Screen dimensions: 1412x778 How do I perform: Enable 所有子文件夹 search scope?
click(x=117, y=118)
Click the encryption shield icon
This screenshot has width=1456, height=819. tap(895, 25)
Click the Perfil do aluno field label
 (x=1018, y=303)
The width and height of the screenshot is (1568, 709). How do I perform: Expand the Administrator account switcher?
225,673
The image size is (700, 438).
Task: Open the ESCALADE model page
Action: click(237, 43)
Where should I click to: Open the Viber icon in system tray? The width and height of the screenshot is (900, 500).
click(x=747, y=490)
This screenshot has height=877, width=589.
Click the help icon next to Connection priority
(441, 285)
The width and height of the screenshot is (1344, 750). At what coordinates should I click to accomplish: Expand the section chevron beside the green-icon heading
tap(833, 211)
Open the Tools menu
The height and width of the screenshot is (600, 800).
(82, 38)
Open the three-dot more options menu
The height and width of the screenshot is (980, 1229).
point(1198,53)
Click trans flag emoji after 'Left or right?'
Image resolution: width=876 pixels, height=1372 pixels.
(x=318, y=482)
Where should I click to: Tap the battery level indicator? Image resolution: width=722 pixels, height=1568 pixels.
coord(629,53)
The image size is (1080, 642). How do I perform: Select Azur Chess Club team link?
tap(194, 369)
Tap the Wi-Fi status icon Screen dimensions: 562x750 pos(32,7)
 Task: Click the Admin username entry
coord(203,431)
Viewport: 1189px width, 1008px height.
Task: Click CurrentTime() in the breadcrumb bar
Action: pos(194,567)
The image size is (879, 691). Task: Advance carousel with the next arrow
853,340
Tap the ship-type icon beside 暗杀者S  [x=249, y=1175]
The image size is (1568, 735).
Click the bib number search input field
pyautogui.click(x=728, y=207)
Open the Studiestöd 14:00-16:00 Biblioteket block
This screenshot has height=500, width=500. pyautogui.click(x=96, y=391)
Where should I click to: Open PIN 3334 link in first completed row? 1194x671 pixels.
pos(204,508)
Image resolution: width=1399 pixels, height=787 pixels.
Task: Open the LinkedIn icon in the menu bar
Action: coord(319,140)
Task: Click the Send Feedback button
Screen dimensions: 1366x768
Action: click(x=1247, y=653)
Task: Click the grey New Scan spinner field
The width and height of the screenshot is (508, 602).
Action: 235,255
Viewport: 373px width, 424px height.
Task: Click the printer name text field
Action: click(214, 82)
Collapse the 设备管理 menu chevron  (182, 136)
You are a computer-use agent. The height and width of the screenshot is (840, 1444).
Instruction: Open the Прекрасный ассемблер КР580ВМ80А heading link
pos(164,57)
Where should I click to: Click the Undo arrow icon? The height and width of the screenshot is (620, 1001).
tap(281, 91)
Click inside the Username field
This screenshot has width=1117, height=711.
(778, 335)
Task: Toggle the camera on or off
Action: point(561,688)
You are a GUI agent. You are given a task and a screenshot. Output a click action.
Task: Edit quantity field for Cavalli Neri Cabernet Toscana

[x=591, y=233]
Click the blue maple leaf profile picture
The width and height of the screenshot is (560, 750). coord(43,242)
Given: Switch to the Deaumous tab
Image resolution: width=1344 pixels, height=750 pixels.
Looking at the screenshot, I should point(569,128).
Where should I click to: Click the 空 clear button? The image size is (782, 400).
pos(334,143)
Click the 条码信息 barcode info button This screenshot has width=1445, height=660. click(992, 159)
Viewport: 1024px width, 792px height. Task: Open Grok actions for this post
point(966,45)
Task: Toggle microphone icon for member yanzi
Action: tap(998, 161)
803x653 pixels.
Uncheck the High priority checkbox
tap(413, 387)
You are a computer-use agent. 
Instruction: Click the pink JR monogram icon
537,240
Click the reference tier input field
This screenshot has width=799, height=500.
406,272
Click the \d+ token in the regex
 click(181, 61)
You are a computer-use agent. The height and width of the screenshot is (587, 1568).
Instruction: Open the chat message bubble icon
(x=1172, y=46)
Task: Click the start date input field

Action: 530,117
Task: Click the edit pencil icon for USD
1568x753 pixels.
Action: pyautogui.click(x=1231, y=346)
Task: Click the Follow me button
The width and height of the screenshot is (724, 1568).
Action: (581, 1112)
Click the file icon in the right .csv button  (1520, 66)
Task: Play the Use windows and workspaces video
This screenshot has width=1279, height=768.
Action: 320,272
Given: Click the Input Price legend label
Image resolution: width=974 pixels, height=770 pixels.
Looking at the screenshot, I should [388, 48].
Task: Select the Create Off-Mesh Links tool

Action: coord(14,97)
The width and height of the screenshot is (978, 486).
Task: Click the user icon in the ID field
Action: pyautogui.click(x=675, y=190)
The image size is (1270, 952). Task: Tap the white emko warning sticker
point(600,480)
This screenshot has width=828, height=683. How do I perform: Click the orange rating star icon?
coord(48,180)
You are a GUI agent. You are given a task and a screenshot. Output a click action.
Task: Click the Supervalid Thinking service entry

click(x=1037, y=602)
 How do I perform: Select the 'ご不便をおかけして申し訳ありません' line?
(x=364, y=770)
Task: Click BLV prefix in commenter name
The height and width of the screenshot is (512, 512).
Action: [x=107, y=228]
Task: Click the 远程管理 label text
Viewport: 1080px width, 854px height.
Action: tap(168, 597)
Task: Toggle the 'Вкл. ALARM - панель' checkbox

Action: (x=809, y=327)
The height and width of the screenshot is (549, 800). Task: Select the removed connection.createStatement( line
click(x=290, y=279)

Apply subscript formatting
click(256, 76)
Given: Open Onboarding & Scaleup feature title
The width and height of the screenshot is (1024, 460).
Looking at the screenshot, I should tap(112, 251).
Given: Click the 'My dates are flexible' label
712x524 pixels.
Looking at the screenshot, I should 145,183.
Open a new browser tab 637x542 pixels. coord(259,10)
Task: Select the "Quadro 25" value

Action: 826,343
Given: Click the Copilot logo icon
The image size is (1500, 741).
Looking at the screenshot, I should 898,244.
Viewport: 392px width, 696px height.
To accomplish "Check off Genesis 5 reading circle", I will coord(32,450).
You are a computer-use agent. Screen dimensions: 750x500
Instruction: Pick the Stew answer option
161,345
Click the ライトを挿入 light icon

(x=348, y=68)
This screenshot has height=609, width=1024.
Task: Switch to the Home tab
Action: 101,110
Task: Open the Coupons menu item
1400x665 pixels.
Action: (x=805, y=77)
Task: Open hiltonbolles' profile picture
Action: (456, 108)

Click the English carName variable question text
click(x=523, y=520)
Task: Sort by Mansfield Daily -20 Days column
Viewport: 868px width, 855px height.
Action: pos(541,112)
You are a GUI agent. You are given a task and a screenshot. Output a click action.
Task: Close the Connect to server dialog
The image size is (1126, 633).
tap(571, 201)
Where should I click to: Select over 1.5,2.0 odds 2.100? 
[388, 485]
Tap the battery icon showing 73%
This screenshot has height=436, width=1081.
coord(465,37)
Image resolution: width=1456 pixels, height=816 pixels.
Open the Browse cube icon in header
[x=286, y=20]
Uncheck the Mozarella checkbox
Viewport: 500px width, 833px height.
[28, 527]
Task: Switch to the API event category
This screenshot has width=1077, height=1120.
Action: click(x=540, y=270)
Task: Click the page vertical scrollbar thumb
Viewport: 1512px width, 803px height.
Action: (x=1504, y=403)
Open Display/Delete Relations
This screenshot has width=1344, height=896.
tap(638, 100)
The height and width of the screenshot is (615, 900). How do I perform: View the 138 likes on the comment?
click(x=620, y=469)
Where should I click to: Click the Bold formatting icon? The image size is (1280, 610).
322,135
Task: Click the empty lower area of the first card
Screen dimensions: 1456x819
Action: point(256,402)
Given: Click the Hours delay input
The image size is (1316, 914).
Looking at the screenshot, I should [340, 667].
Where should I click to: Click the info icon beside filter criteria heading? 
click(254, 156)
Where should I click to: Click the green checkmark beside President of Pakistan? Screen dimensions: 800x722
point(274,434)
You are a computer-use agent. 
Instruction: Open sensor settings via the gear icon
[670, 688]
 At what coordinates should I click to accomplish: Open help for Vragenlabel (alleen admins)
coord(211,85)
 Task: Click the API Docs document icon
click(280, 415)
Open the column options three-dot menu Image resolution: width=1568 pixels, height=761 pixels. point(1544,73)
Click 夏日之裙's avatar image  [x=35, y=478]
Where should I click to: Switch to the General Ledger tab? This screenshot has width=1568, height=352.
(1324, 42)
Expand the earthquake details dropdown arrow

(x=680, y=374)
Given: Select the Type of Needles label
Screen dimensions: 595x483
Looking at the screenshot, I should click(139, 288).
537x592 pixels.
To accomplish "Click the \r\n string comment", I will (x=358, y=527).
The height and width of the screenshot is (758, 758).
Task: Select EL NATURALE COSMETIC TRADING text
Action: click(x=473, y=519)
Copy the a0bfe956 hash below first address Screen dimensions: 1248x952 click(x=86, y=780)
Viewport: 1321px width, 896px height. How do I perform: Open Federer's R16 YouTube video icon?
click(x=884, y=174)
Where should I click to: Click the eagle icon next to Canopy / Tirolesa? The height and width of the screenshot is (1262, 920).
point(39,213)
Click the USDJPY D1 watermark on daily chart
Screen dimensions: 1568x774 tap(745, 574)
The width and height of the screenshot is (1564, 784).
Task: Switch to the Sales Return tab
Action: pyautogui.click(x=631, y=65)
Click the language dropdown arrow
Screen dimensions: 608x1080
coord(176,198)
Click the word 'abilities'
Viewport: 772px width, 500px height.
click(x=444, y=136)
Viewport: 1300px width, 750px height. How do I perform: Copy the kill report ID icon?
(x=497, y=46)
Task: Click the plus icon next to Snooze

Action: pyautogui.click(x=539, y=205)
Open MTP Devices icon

+--

> [Work to be completed]
Note each line of the material holding "computer" and copy it out.

> [Expected output]
You are a computer-use agent. The height and width of the screenshot is (840, 1444).
You are a computer-use agent. 
You are a computer-use agent. The height and width of the screenshot is (587, 1568).
You are a computer-use agent. Screen dimensions: 750x500
You are a computer-use agent. 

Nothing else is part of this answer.